Hidden away on YouTube is this gem of a video from Stentor (see end of blog). Perhaps a little dry to start off with but it’s worth sticking with as it gives you a real insight into what is involved in the making of your Stentor violin. It leaves you with a better understanding of the highly skilled workforce that Stentor employ and the quality control that goes into the making of every violin.

Formed in South London in 1895 and now based in Reigate Surrey, in 1995 Stentor opened their own violin making factory in China. Some 20 years on they now have 200 workers in this factory making violins. Stentor violins are made mostly by hand, using virtually no power tools, just centuries old traditions passed down from the great European workshops. Not a lot has changed in over 300 years of violin making and this is a good thing. Wood is sourced and cut down and then stored in their own wood drying facility for a minimum of three years. Once seasoned and dried to the exact moisture content work is started on the violin. The outline shape of a violin is cut by hand using bow saw just like it was 300 years ago.

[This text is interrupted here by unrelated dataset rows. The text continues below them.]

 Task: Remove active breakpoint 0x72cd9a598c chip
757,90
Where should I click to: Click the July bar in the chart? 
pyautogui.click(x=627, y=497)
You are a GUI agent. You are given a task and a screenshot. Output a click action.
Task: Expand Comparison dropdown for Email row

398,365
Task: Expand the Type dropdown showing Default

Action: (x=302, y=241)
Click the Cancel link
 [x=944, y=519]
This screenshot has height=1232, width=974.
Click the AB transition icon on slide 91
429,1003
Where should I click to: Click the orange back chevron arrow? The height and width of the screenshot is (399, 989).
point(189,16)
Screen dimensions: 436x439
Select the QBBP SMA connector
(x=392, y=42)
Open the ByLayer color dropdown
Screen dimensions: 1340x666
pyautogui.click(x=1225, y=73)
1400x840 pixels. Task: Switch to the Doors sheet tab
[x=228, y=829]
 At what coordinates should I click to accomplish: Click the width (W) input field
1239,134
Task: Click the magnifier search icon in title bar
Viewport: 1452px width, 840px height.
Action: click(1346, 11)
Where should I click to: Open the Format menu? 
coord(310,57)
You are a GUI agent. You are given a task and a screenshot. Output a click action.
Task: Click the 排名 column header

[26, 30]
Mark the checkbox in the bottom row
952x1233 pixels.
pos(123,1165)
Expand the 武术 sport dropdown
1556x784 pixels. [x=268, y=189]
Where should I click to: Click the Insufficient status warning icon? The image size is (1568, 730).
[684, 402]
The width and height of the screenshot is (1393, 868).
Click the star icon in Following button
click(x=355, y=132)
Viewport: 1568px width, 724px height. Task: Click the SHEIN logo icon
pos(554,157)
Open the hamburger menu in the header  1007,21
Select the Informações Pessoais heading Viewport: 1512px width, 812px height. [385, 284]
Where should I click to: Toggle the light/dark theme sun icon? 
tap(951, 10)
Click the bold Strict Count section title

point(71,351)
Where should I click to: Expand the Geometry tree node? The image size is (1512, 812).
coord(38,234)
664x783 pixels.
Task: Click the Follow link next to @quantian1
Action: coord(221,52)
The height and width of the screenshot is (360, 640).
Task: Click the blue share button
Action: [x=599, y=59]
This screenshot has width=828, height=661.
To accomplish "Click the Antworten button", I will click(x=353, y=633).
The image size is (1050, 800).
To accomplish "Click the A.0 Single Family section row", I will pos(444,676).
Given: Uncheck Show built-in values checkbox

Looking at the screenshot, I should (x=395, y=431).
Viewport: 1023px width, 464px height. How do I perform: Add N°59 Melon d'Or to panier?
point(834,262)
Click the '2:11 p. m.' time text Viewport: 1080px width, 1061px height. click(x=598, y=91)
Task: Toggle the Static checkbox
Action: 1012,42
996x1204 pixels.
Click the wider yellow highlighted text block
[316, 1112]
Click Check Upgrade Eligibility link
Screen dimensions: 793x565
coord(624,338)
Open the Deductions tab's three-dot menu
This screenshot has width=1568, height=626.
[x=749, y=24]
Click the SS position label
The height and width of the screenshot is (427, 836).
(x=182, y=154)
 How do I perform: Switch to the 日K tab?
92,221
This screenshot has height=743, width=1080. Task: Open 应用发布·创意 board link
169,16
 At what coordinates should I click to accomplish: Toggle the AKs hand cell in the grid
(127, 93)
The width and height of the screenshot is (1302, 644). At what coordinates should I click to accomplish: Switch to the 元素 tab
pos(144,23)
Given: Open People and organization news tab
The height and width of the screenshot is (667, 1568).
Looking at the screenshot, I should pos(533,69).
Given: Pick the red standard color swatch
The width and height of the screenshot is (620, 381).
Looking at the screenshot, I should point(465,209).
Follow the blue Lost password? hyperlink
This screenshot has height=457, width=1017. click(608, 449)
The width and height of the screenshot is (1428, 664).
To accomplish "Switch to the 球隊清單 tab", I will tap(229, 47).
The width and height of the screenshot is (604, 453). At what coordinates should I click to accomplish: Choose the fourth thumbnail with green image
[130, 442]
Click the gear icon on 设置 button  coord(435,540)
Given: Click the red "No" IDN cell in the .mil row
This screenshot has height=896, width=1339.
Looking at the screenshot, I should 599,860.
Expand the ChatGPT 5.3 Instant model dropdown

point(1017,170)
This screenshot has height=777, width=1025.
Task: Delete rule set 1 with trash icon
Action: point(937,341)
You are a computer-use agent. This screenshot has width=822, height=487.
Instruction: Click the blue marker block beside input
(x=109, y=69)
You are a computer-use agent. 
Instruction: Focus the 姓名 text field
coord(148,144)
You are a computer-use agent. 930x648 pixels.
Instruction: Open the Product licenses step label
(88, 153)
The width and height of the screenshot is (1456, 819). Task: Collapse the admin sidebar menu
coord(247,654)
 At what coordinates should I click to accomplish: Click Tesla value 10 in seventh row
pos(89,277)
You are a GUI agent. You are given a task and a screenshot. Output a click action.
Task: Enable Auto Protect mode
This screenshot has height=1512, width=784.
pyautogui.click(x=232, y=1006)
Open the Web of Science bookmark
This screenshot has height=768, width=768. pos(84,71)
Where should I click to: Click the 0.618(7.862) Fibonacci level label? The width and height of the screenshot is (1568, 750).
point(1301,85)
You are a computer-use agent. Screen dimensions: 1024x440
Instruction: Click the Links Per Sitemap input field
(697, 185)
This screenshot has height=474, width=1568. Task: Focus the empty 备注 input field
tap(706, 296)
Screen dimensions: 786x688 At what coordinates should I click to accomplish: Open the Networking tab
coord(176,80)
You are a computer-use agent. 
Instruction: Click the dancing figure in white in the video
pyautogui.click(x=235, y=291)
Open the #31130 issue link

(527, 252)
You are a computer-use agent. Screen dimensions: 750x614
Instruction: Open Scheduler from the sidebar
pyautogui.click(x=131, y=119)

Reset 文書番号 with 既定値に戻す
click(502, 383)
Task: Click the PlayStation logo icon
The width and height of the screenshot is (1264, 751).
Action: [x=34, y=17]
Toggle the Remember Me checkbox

The front and the back of the violin are arched and shaped by hand. The F holes are cut by hand and trimmed using a craft knife.Every aspect of the violin making process is time consuming and highly skilled. Every Stentor violin has inlaid purfling which strengthens the violin at its edges. A channel is cut with a knife, the purfling is then shaped and knocked in with a hammer. Several coats of varnish are applied and reapplied at the end of the process. Care and expertise are needed here because varnish affects how the wood vibrates and sounds.

So what sets Stentor apart? What makes the Stentor violins good and why are they better than other violins at similar price points? The violins are consistent, you know what you are getting, a well made reliable violin whatever the model, whatever the price. I think the key to this consistency throughout the range is having their own factory in China. A Stentor violin is not bought in from another factory and then branded Stentor. From start to finish it it made in their own factory with their own highly skilled workforce. As the video shows they all have their individual parts to complete, it is a very specialised job and stringent quality control ensures standards are always met. Here at Reidys we have been selling the full Stentor range for over 20 years. They are loved and recommended by teachers throughout the country and our best selling violins by some distance. The attention to detail is second to none whether it be a Stentor Standard or an Arcadia violin at over £500.